(PROVIDED TEXT begins)

Skip to content

Add StatefulSet support for Trino coordinator and workers#392

Open
hpopuri2 wants to merge 1 commit intotrinodb:mainfrom
hpopuri2:statefulset
Open

Add StatefulSet support for Trino coordinator and workers#392
hpopuri2 wants to merge 1 commit intotrinodb:mainfrom
hpopuri2:statefulset

Conversation

@hpopuri2
Copy link

@hpopuri2 hpopuri2 commented Jan 13, 2026

StatefulSet Support for Trino Helm Chart

Summary

This PR adds StatefulSet support for Trino coordinators and workers while maintaining Deployment as the default behavior.

Changes

Core Changes

  1. New Templates:

    • charts/trino/templates/statefulset-coordinator.yaml - StatefulSet template for coordinator
    • charts/trino/templates/statefulset-worker.yaml - StatefulSet template for workers
  2. Modified Templates:

    • charts/trino/templates/deployment-coordinator.yaml - Added conditional rendering (only when StatefulSet disabled)

(PROVIDED TEXT ends)
(GIVEN INFORMATION begins)

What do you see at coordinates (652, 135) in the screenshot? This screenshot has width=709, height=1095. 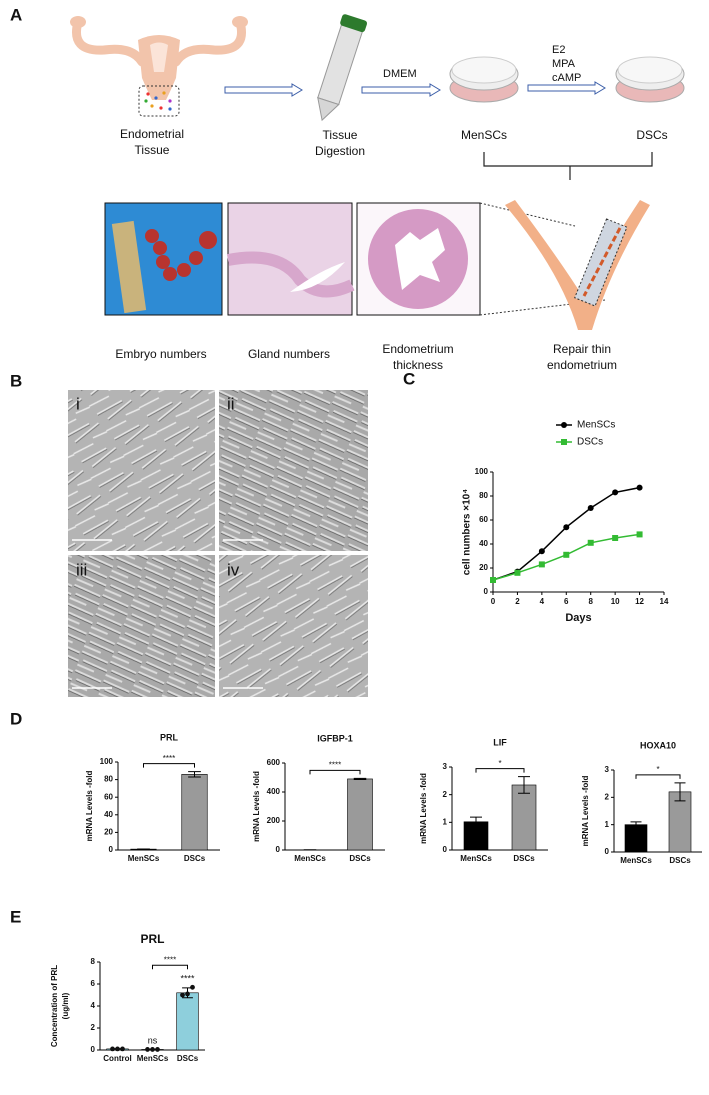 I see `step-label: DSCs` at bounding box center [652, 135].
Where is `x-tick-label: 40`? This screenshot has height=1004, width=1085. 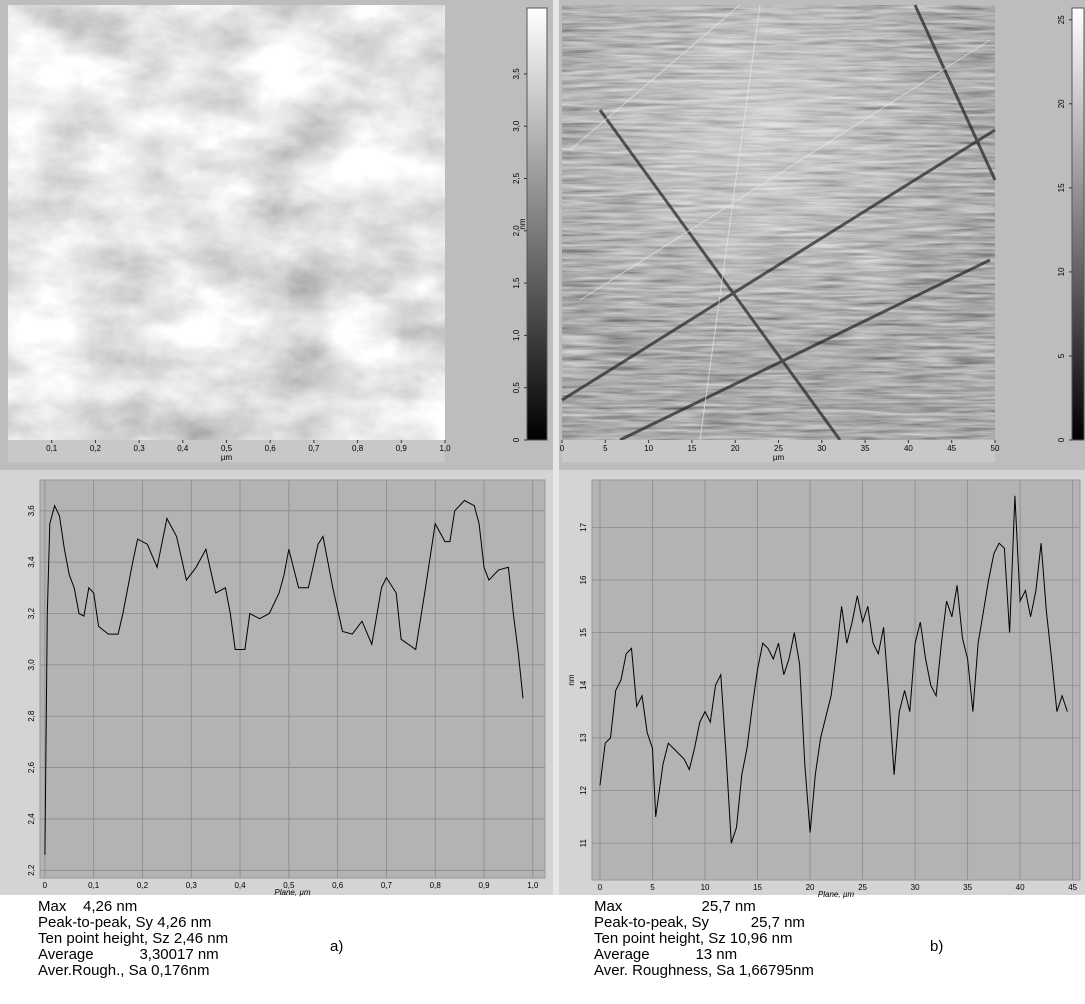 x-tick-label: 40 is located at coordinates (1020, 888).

(GIVEN INFORMATION ends)

[TASK 1] Output the passage of the Trino StatefulSet pull request between "This PR adds" and "when StatefulSet disabled)", inclusive, with the wording unchanged.
[TASK 2] Pick up the Trino StatefulSet pull request after its last sentence and continue writing it.

[ANSWER AREA 1]
This PR adds StatefulSet support for Trino coordinators and workers while maintaining Deployment as the default behavior.

Changes

Core Changes

  1. New Templates:

    • charts/trino/templates/statefulset-coordinator.yaml - StatefulSet template for coordinator
    • charts/trino/templates/statefulset-worker.yaml - StatefulSet template for workers
  2. Modified Templates:

    • charts/trino/templates/deployment-coordinator.yaml - Added conditional rendering (only when StatefulSet disabled)

[ANSWER AREA 2]
    • charts/trino/templates/deployment-worker.yaml - Added conditional rendering (only when StatefulSet disabled)
  3. Configuration (charts/trino/values.yaml):

    • Added coordinator.statefulset configuration block
    • Added worker.statefulset configuration block
    • Default: statefulset.enabled: false (Deployments are default)
    • Supports volumeClaimTemplates for persistent storage
    • Supports pod management policies (OrderedReady/Parallel)
  4. Documentation:

    • charts/trino/README.md - Updated with StatefulSet documentation
    • charts/trino/README.md.gotmpl - Added StatefulSet section
    • charts/trino/STATEFULSET_TESTING.md - Comprehensive testing guide

Test Files (Optional)

  • statefulset-values.yaml - Example values file for StatefulSet mode
  • tests/gateway/test-query-history-values.yaml - Gateway test values

Features

StatefulSet Benefits

  • Persistent storage per pod using volumeClaimTemplates
  • Unique per-pod FQDN (required for Istio STRICT mTLS)
  • Stable pod identities with predictable naming (e.g., trino-worker-0)
  • Ordered or parallel pod management for controlled rollouts

Deployment Mode (Default)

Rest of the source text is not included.